_List of tasks_
1. Copy the passage of the Cosmic Call text between "The project was" and "5.01 GHz (FSK +/-24 kHz).", inclusive.
2. Continue the Cosmic Call text from where it stops.

_Text shown_
═══

Cosmic Call was the name of two sets of interstellar radio messages that were sent from RT-70 in Yevpatoria, Ukraine in 1999 (Cosmic Call 1) and 2003 (Cosmic Call 2) to various nearby stars. The messages were designed with noise-resistant format and characters.

The project was funded by Team Encounter, a Texas-based startup, which went out of business in 2004.

Both transmissions were at ~150 kW, 5.01 GHz (FSK +/-24 kHz).

Message structure
Each Cosmic Call 1 session had the following structure. The Scientific Part (DDM, BM, AM, and ESM) was sent three times (at 100 bit/s), and the Public Part (PP) was sent once (at 2000 bit/s), according to the following arrangement:

DDM → BM → AM → ESM → DDM → BM → AM → ESM → DDM → BM → AM → ESM → PP,

where DDM is the Dutil-Dumas Message, created by Canadian scientists Yvan Dutil and Stéphane Dumas, BM is the Braastad Message, AM is the Arecibo Message, and ESM is the Encounter 2001 Staff Message.

═══

(Entries on where items appear)
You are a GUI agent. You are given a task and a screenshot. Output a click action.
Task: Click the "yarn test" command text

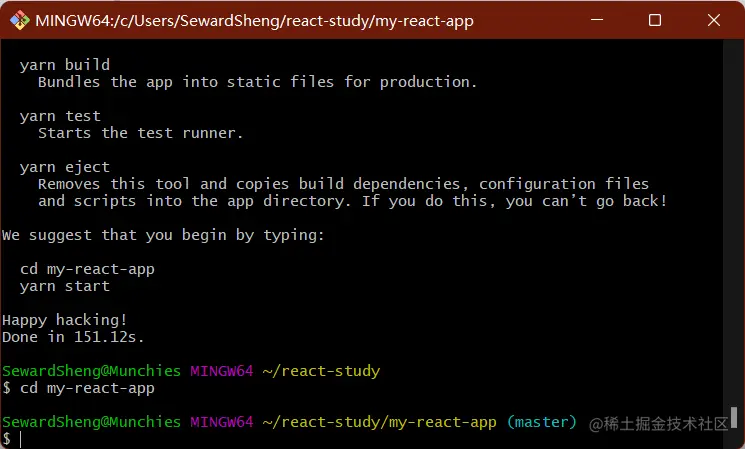point(60,116)
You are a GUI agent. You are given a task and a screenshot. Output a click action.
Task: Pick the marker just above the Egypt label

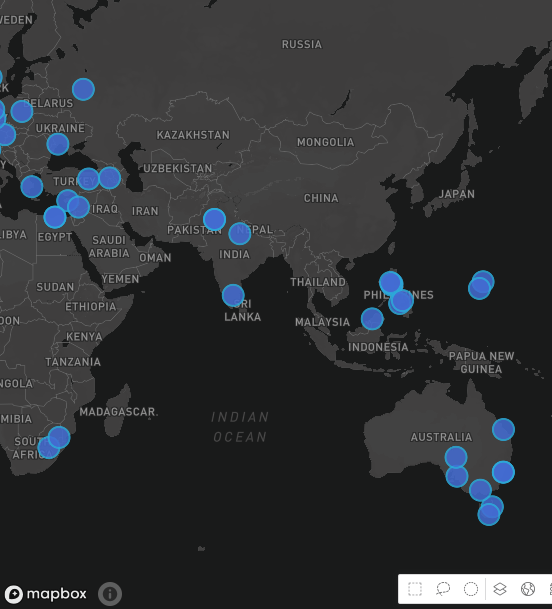point(55,217)
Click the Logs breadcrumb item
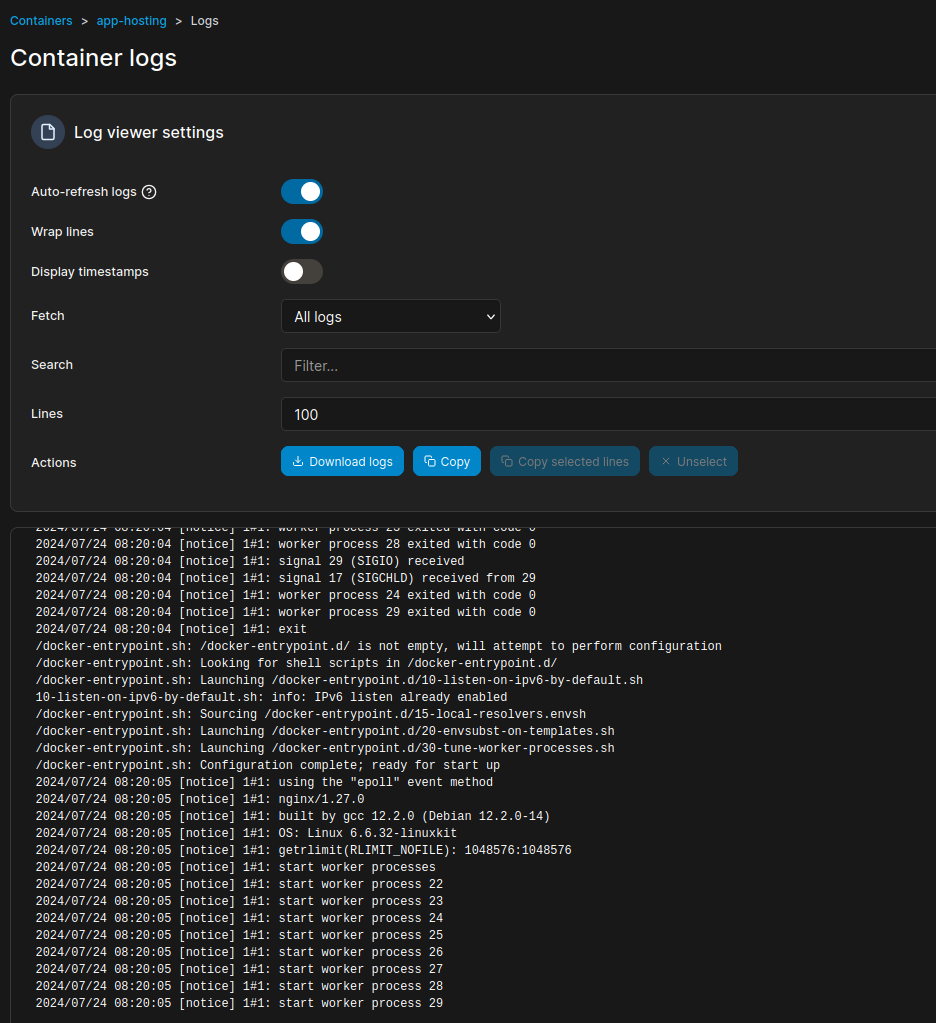 pyautogui.click(x=204, y=20)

═══

_Written responses_
1.
The project was funded by Team Encounter, a Texas-based startup, which went out of business in 2004.

Both transmissions were at ~150 kW, 5.01 GHz (FSK +/-24 kHz).

2.
Each Cosmic Call 2 session in 2003 had the following structure:

DDM2 → DDM2 → DDM2 → AM → AM → AM → BIG → BIG → BIG → BM → ESM → PP,

where DDM2 is modernized DDM (aka Interstellar Rosetta Stone, ISR), BIG is Bilingual Image Glossary.  All but the PP were transmitted at 400 bit/s

The ISR was 263,906 bits; BM, 88,687 bits, AM, 1,679 bits; BIG was 12 binary images 121,301 bits; ESM 24,899 bits.  Total = 500,472 bits for 53 minutes.  PP was 220 megabytes and sent at a rate of 100,000 bit/s for 11 hours total.

Error in Cosmic Call 1
The DDM incorrectly states the neutron mass as 1.67392... instead of the known value 1.67492... This error was corrected in DDM2.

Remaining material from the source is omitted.